On social media, a few people have written, "This fundamentally changes my understanding of the American people," or similar notions and that's what hope gets you -- it was our response to the pandemic that put a spotlight on the American psyche for me, mostly our reactions to the measures that tried to limit it: a slim majority of us are ignorant idiots, suspicious and resentful of expertise and willing to ride "You ain't the boss of me" all the way to the ground like Slim Pickens on an atomic bomb, even when reason and logic clearly shows that going along leads to the best outcome (and you can kick the would-be bosses to the curb later).
So Mr. Trump won, both in the Electoral College and (so far) the popular vote. A majority of us chose anger over joy, rants over laughs, an inarticulate man over an articulate woman, a promise of mass deportation and high tariffs over taxing billionaires and oligarchs while providing paths to citizenship for sincere immigrants, the government (of mostly men) controlling women's bodies instead of minding their own business.
As I write, control of the next U. S. Senate will rest in Republican hands by the thinnest of margins; the balance of power in the House is still undecided but it, too, will be on a knife's edge. That's not a mandate; it's a great big caution flag. I doubt it will be heeded.
If Mr. Trump gets his tariffs, look for economic hard times before the middle of his term. Look for higher prices; tariffs are paid by the importer, not the exporter, and are passed along to you and me. Even when tariffs succeed in encouraging domestic production to replace imports, the heavy thumb of government remains on the scales, impeding the workings of the free market: the version made here only needs to be cheaper than the cost of the import plus the tariff.
And about making that stuff here? If Mr. Trump gets the mass deportations he and many of his supporters long for, it will rip out the bottom of the labor market. Those low-wage workers will be gone, and it was never that they "did the jobs Americans won't do," it was that Americans won't do those jobs for such low pay. Assuming the now-open jobs can be filled, they're not going to be filled as cheaply as they were, and you know where that shows up? Mr. CEO and his Board of Directors aren't going to take a haircut over it! You and I will pay more for those goods and services. Of course, we'll want raises too, and when wages and prices chase one another, you know what you get? Inflation.
The darker side of mass deportation is that if it is carried out as described, the result will be a horror that will shame this nation for generations; the scale of the effort and the incarceration required will inevitably produce tragic results.
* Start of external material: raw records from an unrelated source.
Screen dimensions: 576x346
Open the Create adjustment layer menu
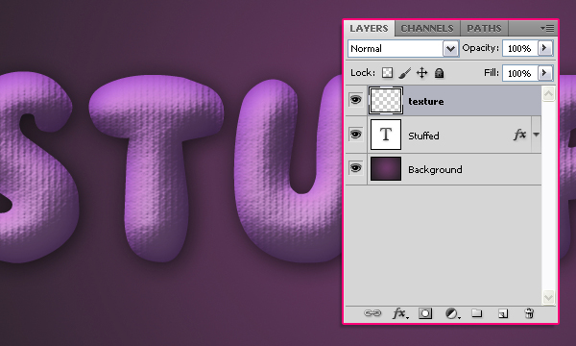pos(451,313)
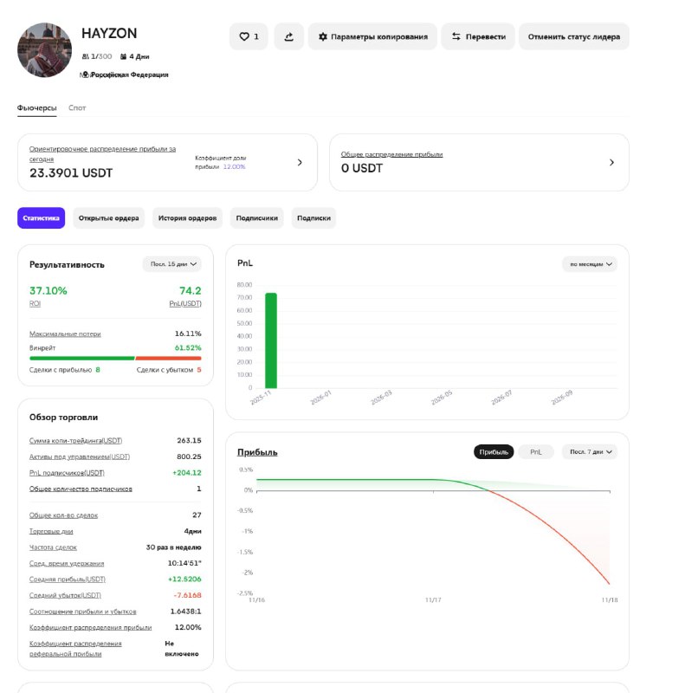Click the share arrow icon
This screenshot has width=685, height=693.
coord(289,36)
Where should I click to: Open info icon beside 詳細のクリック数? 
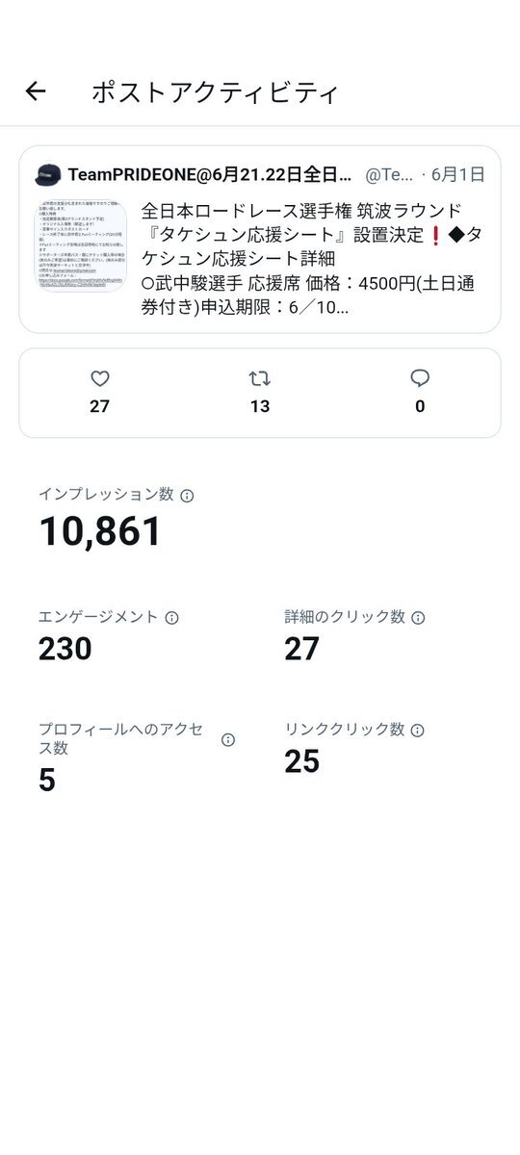pyautogui.click(x=418, y=618)
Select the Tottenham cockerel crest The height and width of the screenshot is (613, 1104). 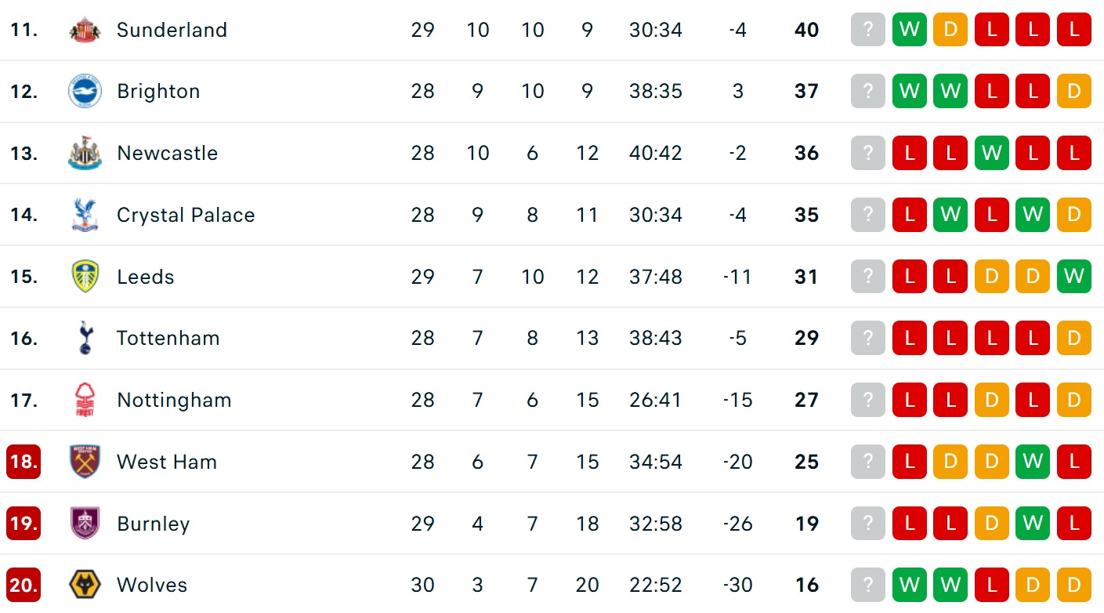(x=85, y=339)
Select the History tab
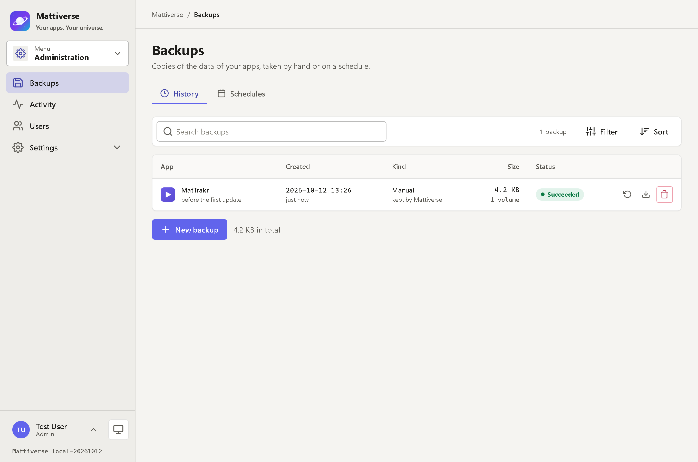The image size is (698, 462). pos(179,94)
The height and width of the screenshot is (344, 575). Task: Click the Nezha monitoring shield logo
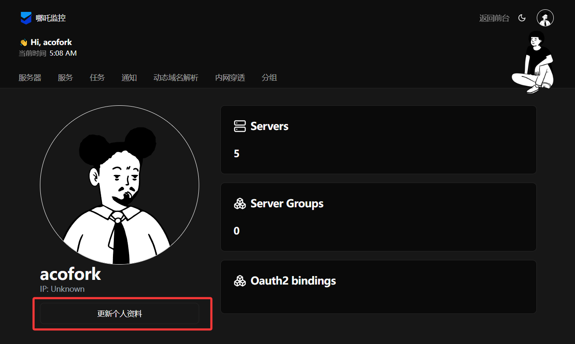click(26, 18)
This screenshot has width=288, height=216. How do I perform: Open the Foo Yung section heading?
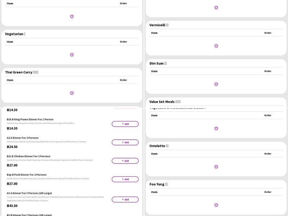tap(157, 184)
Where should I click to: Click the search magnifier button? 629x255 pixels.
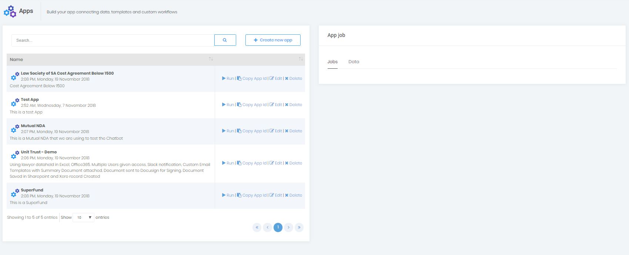tap(225, 40)
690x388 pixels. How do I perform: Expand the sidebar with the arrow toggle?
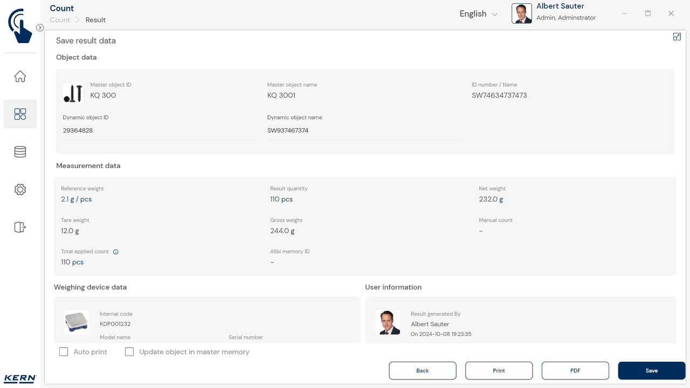[40, 27]
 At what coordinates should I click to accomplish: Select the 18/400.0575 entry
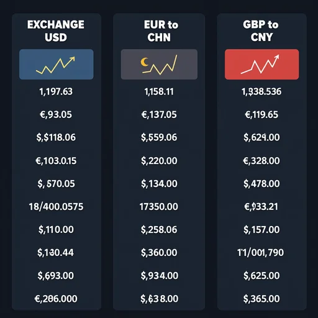[56, 207]
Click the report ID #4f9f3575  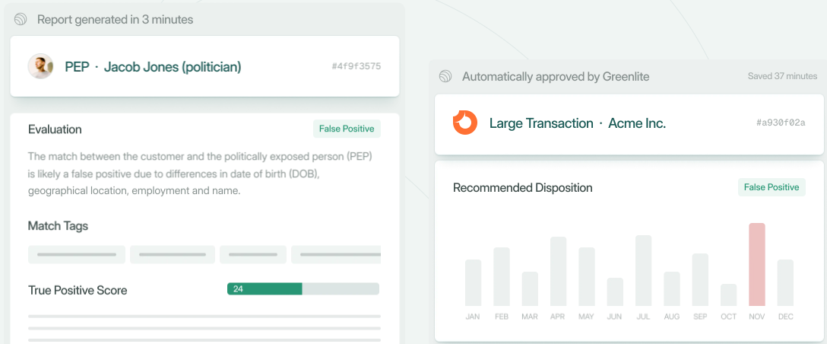click(356, 67)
Between people who glory in chaos and violence (and/or grift), like Steve Bannon and Stephen Miller, between nutjobs like Robert R. Kennedy, Jr. and Tulsi Gabbard, between "Christian Nationalists" and "Dominionists" who are hoping to ride the multiply-divorced convicted felon to cultural control (look up what they say; the language is Biblical but their intent is clear: he's a means to an end), between men like Vivek Ramaswamy and J. D. Vance who have made themselves willing tools of democracy-skeptical oligarchs, Mr. Trump's second term will be fraught with wild notions, fringe theories, and cliques with interests greatly divergent from those of the country as a whole, if not downright inimical to them. Elon Musk is brilliant promoter and a good judge of when to get into a line of business, but he couldn't manage or engineer his way out of an oversized boot with the instructions on the heel.
A majority of my fellow citizens have chosen to run this experiment at full scale. The party they voted for won the election. That does not automatically mean it was the right choice.
Time will tell. I remember how things were four years ago, how things were from 2016 to 2020, beginning with lies and ending in insurrection. It was not a halcyon time, dripping with milk and honey. Don't count on any nourishing sweetness this time either, not even if you're pale, hale, well-off and male.
On social media, a few people have written, "This fundamentally changes my understanding of the American people," or similar notions and that's what hope gets you -- it was our response to the pandemic that put a spotlight on the American psyche for me, mostly our reactions to the measures that tried to limit it: a slim majority of us are ignorant idiots, suspicious and resentful of expertise and willing to ride "You ain't the boss of me" all the way to the ground like Slim Pickens on an atomic bomb, even when reason and logic clearly shows that going along leads to the best outcome (and you can kick the would-be bosses to the curb later).
So Mr. Trump won, both in the Electoral College and (so far) the popular vote. A majority of us chose anger over joy, rants over laughs, an inarticulate man over an articulate woman, a promise of mass deportation and high tariffs over taxing billionaires and oligarchs while providing paths to citizenship for sincere immigrants, the government (of mostly men) controlling women's bodies instead of minding their own business.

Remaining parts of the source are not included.